Sin embargo, cada golpe, cada humillación, cada cobro y alegría la introducían en la plenitud y el sudor del verano, en la culminación que sólo puede ser continuada por el descenso.
Había sido feliz con el muchacho y a veces lloraron juntos, ignorando cada uno el porqué del otro. Pero, fatalmente y lenta, la mujer tuvo que regresar de la sexualidad desesperada a la necesidad de amor. Era mejor, creyó, estar sola y triste. No volvió a ver a los poceros; bajaba en el crepúsculo, después de las seis, y se acercaba cautelosa a los árboles del cerco.
– Sangre -la despertaba el hombre al volver de madrugada-; sangre en las manos y en la cara.
– No es nada -respondía ella esperando el regreso del sueño-. Todavía me gusta jugar con los árboles.
Una noche el hombre volvió para despertarla; se sirvió una copa mientras se aflojaba la corbata. Sentada en la cama, la mujer le oyó la risa y la estuvo comparando con el ruido claro, fresco, incontenible que le había escuchado años atrás.
– Mendel -dijo por fin-. Tu maravilloso, irresistible amigo Mendel. Y, en consecuencia, mi amigo del alma. Está preso desde ayer.
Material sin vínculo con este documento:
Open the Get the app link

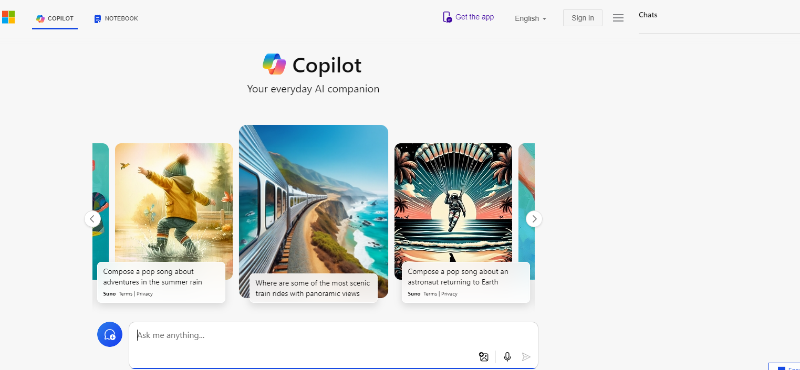pyautogui.click(x=474, y=17)
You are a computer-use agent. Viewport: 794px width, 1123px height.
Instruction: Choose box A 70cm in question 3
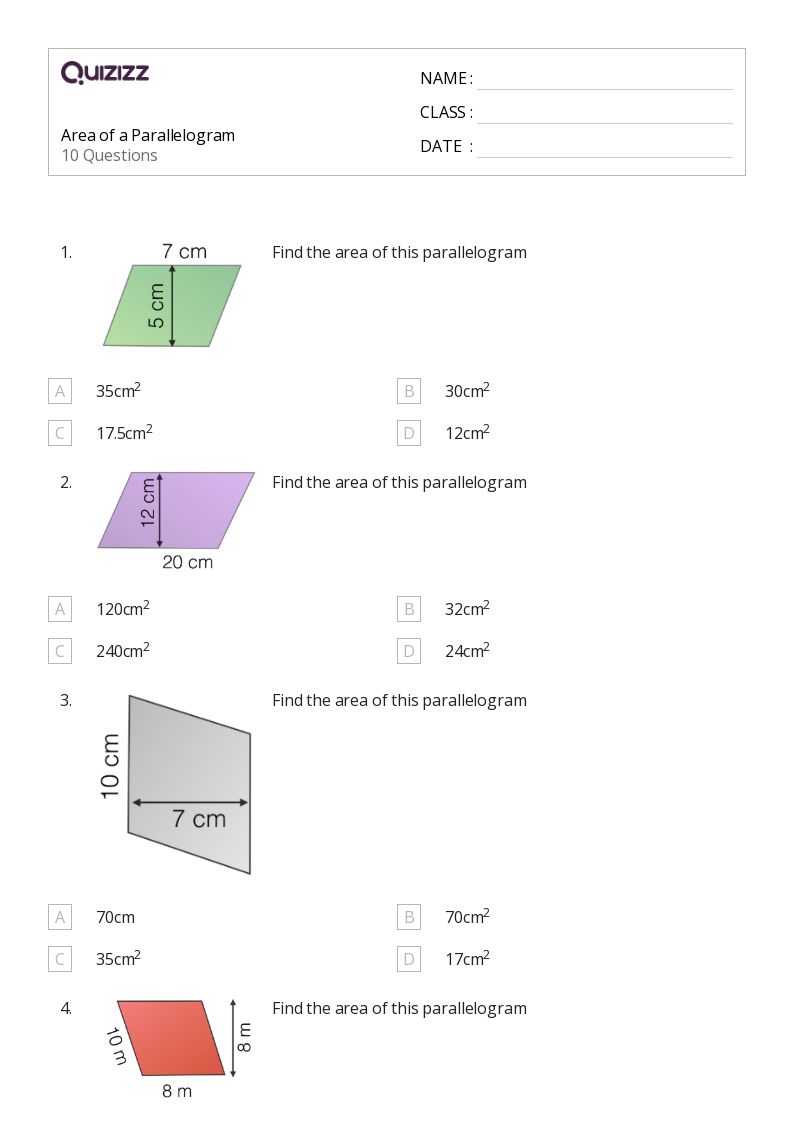(60, 917)
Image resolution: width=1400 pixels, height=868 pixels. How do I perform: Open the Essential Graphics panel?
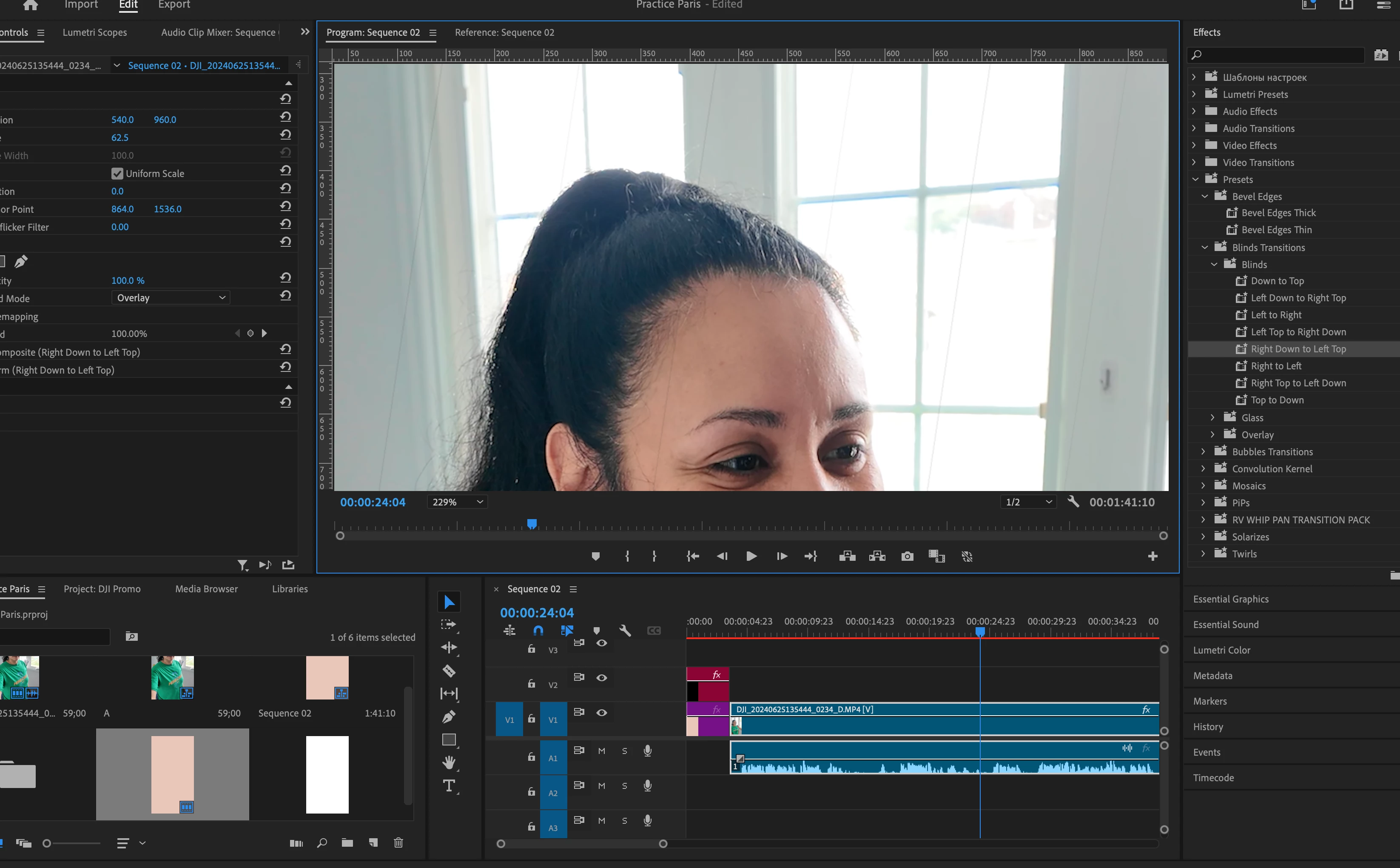[1231, 599]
Y no por mis papeles, documentos, sino porque era forzoso que terminara así.
Ella pidió una copa sin soda y la tomó de un trago.
– Mendel -dijo con asombro, incapaz de entender, de adivinar.
– Y yo -murmuró el hombre en tono de verdad- no sabiendo todo el día si le hago un favor entregándole al juez los sucios papeles o quemándolos.
Hasta que, en mitad del verano, llegó la tarde prevista mucho tiempo antes, cuando tenía su jardín salvaje y no habían llegado poceros a deshacerlo.
Caminó por el jardín que aplastaba el cemento y se arrojó sonriente, con técnica muy vieja y sabida, contra las cinacinas y sus dolores.
Rebotó en blanduras y docilidades, como si las plantas se hubieran convertido repentinamente en varas de goma. Las espinas no tenían ya fuerza para herir y goteaban, apenas, leche, un agua viscosa y lenta, blancuzca, perezosa. Probó otros troncos y todos eran iguales, manejables, inofensivos, rezumantes.
Se desesperó al principio y terminó por aceptar; tenía la costumbre. Ya habían pasado las cinco de la tarde y los peones se habían ido. Arrancando al paso algunas flores y hojas se detuvo para rezar, de pie, debajo de la araucaria inmortal. Alguien gritaba, hambriento o asustado en el primer piso. Con una flor magullada en la mano, comenzó a subir la escalera. Amamantó al niño hasta sentirlo dormido. Después se bendijo y fue refregando los pasos hacia el dormitorio. Escarbó en el ropero y pudo encontrar, casi en seguida, entre camisas y calzoncillos, el Smith and Wesson, inútil, impotente. Todo era un juego, un rito, un prólogo.
Pero volvió a rezar, mirando el brillo azuloso del arma, dos primeras mitades del Ave María; fue resbalando hasta caer en la cama, reconstruyó la primera vez y tuvo que abandonarse, llorar, ver de nuevo la luna de aquella noche, entregada, como una niña. El caño helado del revólver muerto atravesó los dientes, se apoyó en el paladar.
De vuelta al cuarto del niño le robó la bolsa de agua caliente. En el dormitorio, envolvió en ella el Smith and Wesson, aguardando con paciencia que el caño adquiriera temperatura humana para la boca ansiosa.
Admitió, sin vergüenza, la farsa que estaba cumpliendo. Luego escuchó, sin prisa, sin miedo, los tres golpes fallidos del percutor. Escuchó, por segundos, el cuarto tiro de la bala que le rompía el cerebro. Sin entender, estuvo un tiempo en la primera noche y la luna, creyó que volvía a tener derramado en su garganta el sabor del hombre, tan parecido al pasto fresco, a la felicidad y al veraneo. Avanzaba pertinaz en cada bocacalle del sueño y el cerebro deshechos, en cada momento de fatiga mientras remontaba la cuesta interminable, semidesnuda, torcida por la valija. La luna continuaba creciendo. Ella, horadando la noche con sus pequeños senos resplandecientes y duros como el zinc, siguió marchando hasta hundirse en la luna desmesurada que la había esperado, segura, años, no muchos.